The insane rise of gas
The most glaring example that continues to fuel the debate is gas. As recently as July 2020, the price on the Dutch TTF futures market, which serves as a benchmark in Europe, was €5 per megawatt hour (MWh). An era more than over. Since then, the price has continued to climb, initially more or less moderately until mid-2021, then with impressive yo-yo effects. With the war in Ukraine, the rise forms a steep slope. At the beginning of March, the gas price is between 200 and 250 euros, with a very brief peak of a few hours even at 345 euros. Comparing that last figure to the initial €5 is a +6800% increase!
petrol and diesel
To fuel his car, the corner isn’t that crazy, but it’s still impressive. The maximum price for diesel in Belgium today passed the mark of €2 per liter and is now almost €2,084. A huge amount compared to April 2020 when it was worth €1,229. Admittedly, the price was relatively low back then because of the initial containment of the health crisis. Still, the difference is impressive. For unleaded 98 the price rose from €1,221 per liter in March 2020 to €1,977 on Monday.

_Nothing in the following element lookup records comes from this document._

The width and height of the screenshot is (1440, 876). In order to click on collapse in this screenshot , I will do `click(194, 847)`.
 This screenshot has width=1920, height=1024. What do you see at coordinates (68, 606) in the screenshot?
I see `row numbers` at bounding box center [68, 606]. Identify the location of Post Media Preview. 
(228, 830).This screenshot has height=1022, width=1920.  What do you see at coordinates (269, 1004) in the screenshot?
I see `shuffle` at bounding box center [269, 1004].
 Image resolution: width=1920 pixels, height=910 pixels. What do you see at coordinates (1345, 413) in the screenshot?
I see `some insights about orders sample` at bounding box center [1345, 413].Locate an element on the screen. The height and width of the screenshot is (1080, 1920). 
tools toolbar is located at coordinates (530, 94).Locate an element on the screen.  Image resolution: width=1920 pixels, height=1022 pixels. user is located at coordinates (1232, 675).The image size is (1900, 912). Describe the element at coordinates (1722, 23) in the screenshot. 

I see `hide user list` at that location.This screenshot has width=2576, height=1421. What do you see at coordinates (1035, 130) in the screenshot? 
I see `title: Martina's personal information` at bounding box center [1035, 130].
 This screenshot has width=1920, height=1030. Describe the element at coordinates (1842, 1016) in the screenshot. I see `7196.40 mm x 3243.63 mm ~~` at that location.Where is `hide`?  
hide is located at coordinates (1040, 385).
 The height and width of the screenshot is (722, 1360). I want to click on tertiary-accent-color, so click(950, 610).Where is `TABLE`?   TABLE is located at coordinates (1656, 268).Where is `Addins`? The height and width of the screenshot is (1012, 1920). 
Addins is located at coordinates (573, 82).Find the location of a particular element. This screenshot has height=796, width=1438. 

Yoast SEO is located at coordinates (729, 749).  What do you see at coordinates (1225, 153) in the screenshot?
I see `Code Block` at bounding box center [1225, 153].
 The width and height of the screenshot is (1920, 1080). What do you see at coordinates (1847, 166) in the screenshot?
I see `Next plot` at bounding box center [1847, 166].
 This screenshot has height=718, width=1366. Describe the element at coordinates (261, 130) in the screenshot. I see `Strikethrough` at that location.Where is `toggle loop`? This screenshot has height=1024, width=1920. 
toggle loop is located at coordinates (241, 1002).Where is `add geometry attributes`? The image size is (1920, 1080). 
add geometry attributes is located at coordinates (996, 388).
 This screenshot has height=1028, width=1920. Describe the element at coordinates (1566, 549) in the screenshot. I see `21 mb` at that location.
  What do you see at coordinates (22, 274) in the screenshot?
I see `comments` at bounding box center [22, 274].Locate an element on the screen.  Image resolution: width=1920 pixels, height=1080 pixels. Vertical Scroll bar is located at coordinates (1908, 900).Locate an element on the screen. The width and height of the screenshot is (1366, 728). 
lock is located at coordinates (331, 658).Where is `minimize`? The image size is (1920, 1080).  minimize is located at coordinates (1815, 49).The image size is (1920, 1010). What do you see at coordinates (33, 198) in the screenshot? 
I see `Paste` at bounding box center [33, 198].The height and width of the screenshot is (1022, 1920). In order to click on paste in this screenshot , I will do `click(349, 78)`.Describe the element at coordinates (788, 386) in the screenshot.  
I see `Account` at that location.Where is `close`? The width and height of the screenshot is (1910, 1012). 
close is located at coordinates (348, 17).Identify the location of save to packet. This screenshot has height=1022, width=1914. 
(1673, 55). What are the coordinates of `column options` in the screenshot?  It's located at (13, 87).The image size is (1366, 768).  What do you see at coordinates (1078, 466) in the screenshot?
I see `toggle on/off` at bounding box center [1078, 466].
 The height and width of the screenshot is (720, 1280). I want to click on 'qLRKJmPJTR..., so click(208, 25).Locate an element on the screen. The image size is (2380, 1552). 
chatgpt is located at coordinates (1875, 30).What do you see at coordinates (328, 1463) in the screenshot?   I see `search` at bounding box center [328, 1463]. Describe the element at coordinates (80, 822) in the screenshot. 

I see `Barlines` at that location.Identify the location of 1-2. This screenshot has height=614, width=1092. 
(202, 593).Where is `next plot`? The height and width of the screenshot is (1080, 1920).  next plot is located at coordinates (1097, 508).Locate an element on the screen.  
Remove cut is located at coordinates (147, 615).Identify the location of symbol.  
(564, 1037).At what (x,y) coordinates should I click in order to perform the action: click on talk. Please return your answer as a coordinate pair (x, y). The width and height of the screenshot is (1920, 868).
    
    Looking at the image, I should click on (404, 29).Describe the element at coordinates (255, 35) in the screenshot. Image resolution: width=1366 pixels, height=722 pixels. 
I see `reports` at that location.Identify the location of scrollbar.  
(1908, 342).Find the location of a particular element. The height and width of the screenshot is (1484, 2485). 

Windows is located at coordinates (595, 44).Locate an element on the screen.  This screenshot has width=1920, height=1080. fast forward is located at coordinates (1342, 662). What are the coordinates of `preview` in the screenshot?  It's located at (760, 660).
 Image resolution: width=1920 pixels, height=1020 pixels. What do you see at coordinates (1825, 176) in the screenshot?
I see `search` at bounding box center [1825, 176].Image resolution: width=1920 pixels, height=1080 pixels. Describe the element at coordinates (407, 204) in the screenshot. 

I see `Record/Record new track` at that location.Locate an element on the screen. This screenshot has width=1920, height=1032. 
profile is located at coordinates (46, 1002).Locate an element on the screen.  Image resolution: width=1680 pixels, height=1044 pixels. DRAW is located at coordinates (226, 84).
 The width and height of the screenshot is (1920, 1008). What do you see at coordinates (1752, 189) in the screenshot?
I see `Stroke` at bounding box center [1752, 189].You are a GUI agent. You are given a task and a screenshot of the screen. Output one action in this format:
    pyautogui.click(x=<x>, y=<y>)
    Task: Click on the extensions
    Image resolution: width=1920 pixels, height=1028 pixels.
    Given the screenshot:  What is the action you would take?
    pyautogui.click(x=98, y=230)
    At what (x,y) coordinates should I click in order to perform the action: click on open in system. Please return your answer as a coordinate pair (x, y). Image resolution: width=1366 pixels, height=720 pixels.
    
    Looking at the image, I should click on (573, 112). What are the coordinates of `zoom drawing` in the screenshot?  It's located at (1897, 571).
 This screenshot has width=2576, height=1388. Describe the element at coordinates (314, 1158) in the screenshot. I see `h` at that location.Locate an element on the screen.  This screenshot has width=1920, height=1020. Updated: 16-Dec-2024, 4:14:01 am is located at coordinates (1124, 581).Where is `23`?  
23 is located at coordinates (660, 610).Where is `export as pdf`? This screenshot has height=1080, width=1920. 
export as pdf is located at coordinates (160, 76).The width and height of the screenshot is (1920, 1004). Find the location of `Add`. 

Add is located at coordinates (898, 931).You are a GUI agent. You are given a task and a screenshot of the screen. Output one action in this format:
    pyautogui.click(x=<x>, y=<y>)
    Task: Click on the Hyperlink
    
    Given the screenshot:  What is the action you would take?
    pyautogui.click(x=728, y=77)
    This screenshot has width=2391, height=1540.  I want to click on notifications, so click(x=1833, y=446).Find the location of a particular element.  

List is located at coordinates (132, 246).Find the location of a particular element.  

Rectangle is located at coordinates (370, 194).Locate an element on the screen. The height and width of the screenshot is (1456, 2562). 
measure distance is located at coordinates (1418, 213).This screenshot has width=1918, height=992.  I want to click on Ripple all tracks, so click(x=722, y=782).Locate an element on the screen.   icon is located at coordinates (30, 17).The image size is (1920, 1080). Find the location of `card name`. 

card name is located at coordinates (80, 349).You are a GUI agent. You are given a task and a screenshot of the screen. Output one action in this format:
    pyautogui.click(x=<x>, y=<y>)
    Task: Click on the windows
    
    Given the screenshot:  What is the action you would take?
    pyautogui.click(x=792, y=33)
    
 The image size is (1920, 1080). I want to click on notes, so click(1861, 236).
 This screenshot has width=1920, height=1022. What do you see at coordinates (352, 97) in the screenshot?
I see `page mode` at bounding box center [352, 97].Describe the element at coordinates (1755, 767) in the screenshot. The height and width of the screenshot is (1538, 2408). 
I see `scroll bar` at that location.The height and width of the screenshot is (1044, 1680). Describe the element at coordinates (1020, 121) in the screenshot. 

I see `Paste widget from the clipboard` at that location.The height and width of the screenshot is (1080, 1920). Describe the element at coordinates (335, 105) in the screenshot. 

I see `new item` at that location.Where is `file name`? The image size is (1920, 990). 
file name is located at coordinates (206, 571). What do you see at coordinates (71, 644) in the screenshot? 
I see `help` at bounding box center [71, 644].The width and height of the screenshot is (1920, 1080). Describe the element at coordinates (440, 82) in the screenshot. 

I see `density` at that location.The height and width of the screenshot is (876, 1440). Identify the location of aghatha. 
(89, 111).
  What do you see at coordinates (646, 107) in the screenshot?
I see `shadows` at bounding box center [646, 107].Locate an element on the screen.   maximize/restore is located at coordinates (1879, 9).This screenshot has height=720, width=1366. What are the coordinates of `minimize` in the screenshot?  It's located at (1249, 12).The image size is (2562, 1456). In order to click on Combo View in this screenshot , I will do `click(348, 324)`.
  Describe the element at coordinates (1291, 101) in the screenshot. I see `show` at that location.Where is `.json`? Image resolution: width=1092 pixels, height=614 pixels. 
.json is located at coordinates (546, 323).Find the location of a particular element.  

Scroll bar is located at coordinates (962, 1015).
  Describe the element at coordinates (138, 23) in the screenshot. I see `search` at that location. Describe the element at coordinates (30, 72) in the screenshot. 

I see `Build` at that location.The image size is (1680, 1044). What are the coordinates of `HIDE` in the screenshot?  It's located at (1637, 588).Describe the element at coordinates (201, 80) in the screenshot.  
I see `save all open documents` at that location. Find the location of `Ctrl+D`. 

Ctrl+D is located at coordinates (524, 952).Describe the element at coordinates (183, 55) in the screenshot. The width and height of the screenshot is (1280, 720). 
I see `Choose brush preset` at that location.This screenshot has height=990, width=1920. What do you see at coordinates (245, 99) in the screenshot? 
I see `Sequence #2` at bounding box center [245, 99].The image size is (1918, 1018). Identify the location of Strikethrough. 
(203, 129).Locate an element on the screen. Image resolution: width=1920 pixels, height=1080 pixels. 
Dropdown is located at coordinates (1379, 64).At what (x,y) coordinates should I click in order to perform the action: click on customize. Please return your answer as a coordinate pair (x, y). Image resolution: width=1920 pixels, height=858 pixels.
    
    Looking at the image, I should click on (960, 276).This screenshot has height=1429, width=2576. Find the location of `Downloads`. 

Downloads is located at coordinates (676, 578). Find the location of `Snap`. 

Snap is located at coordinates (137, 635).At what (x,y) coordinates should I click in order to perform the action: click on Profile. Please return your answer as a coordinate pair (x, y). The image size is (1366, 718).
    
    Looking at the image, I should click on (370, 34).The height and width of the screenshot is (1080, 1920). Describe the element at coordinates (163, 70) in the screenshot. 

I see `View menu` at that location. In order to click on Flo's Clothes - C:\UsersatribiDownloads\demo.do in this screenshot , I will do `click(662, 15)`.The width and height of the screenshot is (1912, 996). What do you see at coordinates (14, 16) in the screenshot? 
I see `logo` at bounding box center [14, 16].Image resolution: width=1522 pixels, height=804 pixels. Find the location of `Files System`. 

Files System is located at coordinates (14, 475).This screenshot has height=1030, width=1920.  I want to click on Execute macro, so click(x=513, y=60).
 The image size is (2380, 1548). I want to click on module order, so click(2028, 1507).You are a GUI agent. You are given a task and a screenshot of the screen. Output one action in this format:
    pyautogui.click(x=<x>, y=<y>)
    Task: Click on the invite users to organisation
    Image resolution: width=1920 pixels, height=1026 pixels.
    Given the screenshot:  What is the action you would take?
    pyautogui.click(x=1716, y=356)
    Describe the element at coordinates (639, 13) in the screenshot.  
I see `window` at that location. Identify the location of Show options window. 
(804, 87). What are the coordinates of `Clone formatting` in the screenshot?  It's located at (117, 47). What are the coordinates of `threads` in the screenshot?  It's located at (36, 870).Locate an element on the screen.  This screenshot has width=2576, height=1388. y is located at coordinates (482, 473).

A war that cuts the wheat supplies
The war in Ukraine is also clearly having an impact on the consumer goods side. Evidenced by the price of wheat, including Russia and Ukraine are among the largest producers in the world. At the beginning of March it is close to the €400 mark per tonne. Last July it was only 197 euros. In the US dollar market (see chart below) this equates to almost $1,200 a bushel (27.21 kg) today.
No nickel, no battery
Other products affected by the war in Ukraine include several metals, including nickel. The problem: Nickel, for example, is an essential raw material for the production of batteries for electric vehicles. Since Russia is the third largest producer in the world and oligarchs sometimes run the nickel companies, the sanctions have a direct impact. From $20,000 to $30,000 a ton before the war, the price rose at times to $100,000. On a daily average, the 50,000 mark is within reach.